STATED EXERCISE :: Copy the lines of the records from the one containing "Tap the Bandy stick icon" through the end of the records, inclusive, requests included, but multiply every number in the answers (coordinates and sizes alike) by 2.55 and round to whole numbers, with halves rounded up. Leave the pictures out.

Source records:
*-*-*

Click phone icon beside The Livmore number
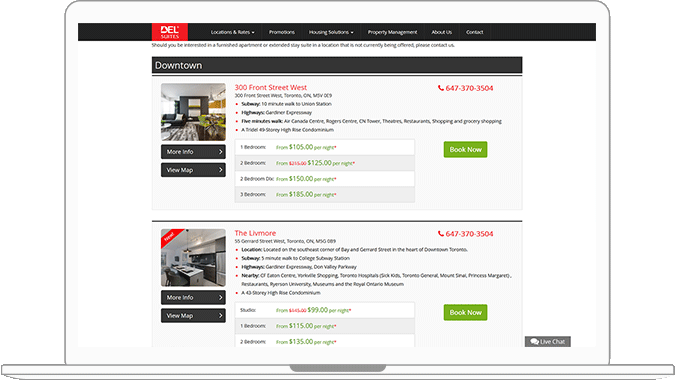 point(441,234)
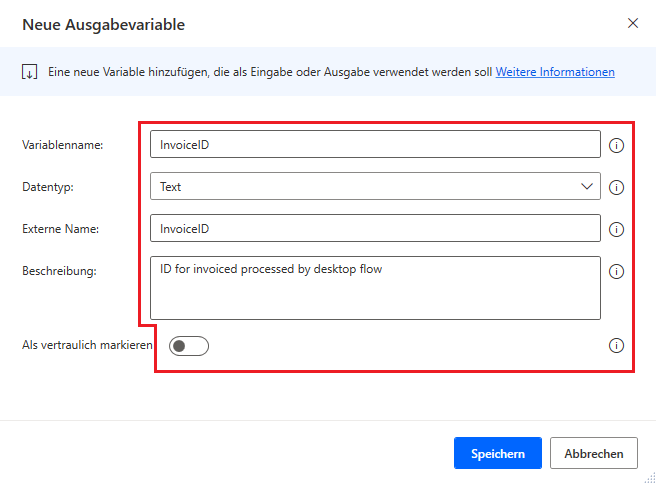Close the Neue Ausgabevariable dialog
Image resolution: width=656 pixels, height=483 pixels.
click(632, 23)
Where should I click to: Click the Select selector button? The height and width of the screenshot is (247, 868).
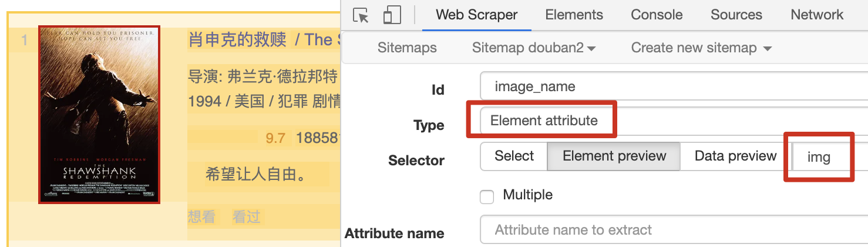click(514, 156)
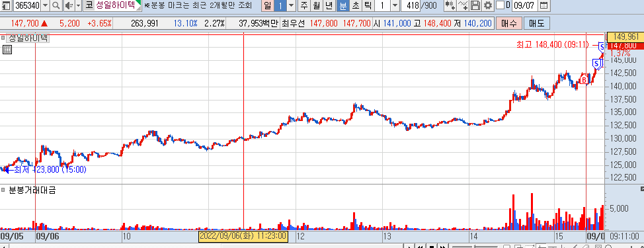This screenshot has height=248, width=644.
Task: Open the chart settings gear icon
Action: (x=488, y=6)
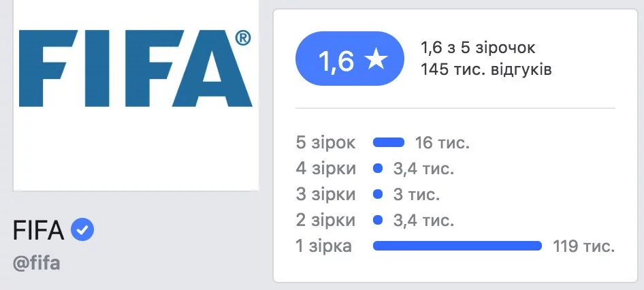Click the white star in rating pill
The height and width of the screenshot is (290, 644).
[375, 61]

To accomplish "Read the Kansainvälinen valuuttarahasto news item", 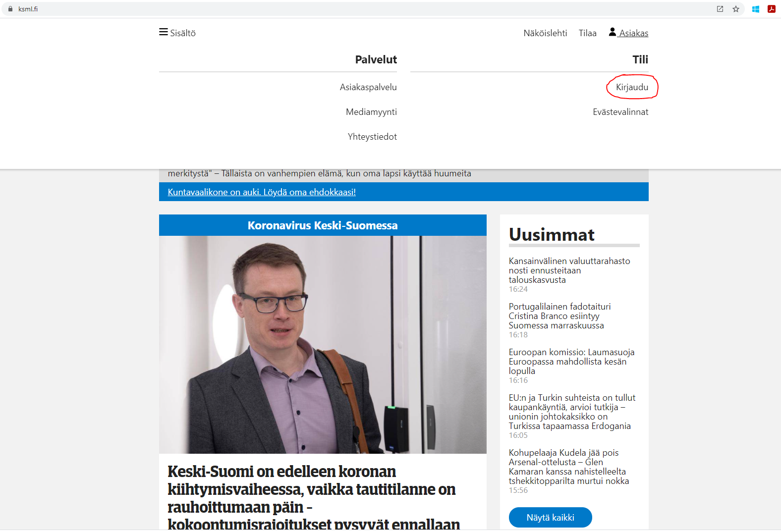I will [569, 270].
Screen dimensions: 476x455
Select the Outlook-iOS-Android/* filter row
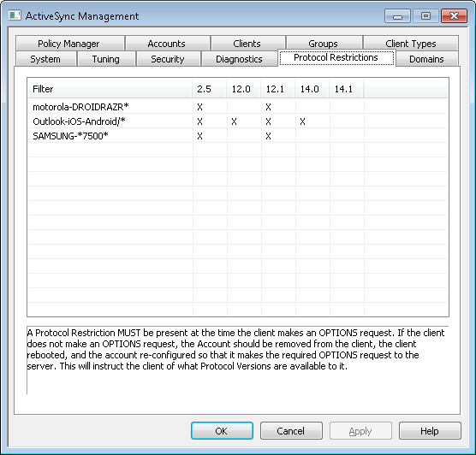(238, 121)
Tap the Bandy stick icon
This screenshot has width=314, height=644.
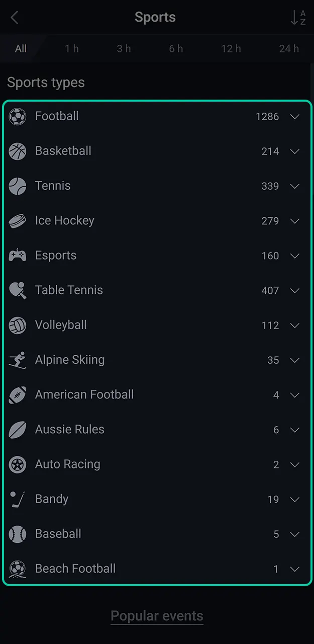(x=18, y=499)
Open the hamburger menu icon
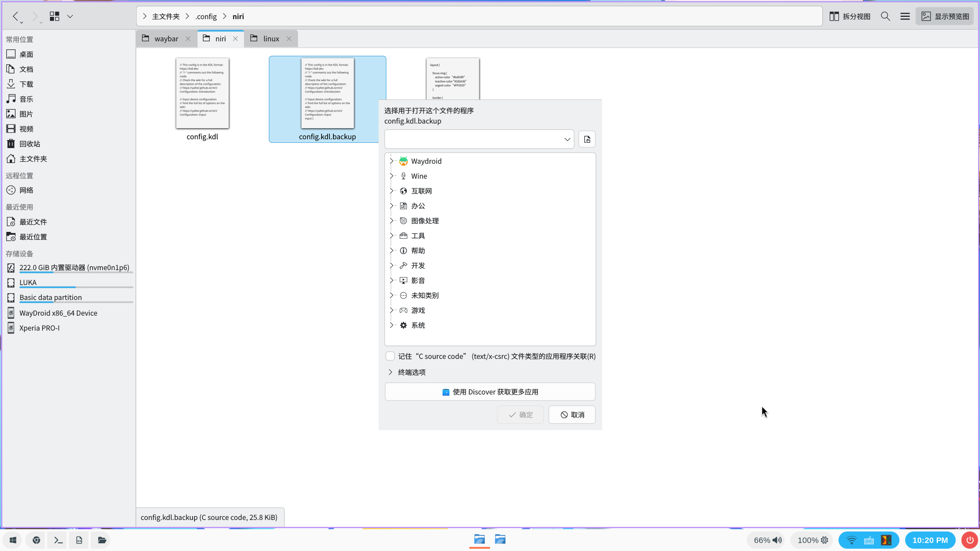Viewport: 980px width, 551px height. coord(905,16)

*-*-*

RESPONSE FOR THIS EXERCISE ::
Tap the Bandy stick icon
This screenshot has width=314, height=644.
(x=46, y=1272)
Open the hamburger menu icon
Viewport: 2499px width, 1405px height. coord(2308,41)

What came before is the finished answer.